Hi, my name is Brandan Keen, and welcome to WxManBran.com. I built this site to be easy to navigate, informative, educational, and genuinely useful. It started in May 2025 as a bare GitHub repository to show prospective employers my Python work and data visualizations (you can still see that here). Since then, it has grown into the beginnings of something I believe only God could have inspired me to start.
My passion for weather began when I was five. From the back of my parents’ minivan, I saw tornado damage from the 1998 Central Florida Tornado Outbreak in Winter Garden, Florida. Those scenes stuck with me, and whenever a thunderstorm built near my elementary school, I would panic and cry, sometimes asking the office to call my mom so I knew she was okay.
In 2004, everything changed. Hurricane Charley roared through Punta Gorda as a strong Category 4, with wind gusts of 105 mph recorded at Orlando International Airport. My house, just northwest of the airport, took intense impacts, and I missed three weeks of school because of power and grid outages. This experience sparked a deep fascination with tracking hurricanes, which grew even more when Hurricanes Frances and Jeanne hit Florida three and six weeks later, respectively. I grabbed my parents’ old JVC camcorder (not waterproof), covered it with a hand towel, and “reported” outside in rain and winds that were maybe 30 mph at most.

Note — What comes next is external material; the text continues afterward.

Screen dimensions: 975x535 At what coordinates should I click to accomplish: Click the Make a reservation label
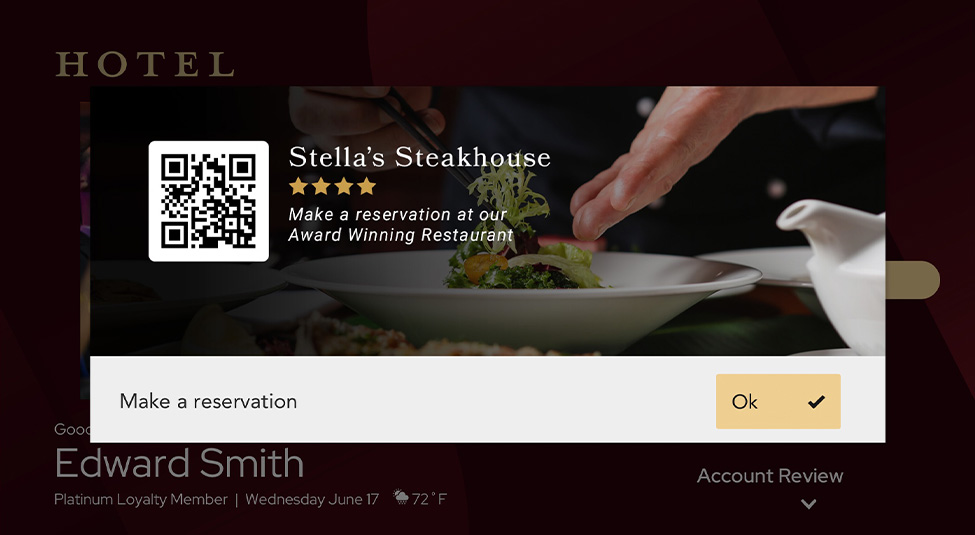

The next year, 2005, I began to print plotting sheets from the National Hurricane Center every morning before school, marking each storm’s latitude and longitude, shaded watches and warnings with colored pencils, and kept a log of every advisory number, wind, pressure, and movement. I didn’t realize the season would become record-breaking at the time, but by the end I was worn out from tracking so many storms.
In 2010, I attended the University of North Florida on a baseball scholarship and, after a few transfers, graduated from Flagler College with a B.A. in Business Administration in 2015. In 2016, while still chasing a professional baseball career back home, I felt pulled to intercept Hurricane Hermine, the first U.S. landfalling hurricane since Wilma in 2005. Hermine was a Category 1 with 85 mph winds, but it was my first real taste of field work and it planted the seed that if I wanted to do this safely and successfully, I needed a meteorology degree.
In 2020, after hanging up my cleats, I went back to school. I took online community college classes in 2021, then enrolled at Florida Institute of Technology in 2022, completing my B.S. in Meteorology in May 2025. While studying, I balanced classes with intercepts of Hurricanes Debby, Helene, and Milton during the 2024 season, this time with a weather station mounted on my truck to capture data inside the storm.
Looking ahead, my goal is to intercept and gather data from as many landfalling hurricanes as I can, keep improving this site, and share updates on the tropics that can help ease anxiety while providing clarity and truth. I feel incredibly blessed to pursue what I love, and I hope something here encourages you, teaches you, or simply connects us through a shared interest for weather.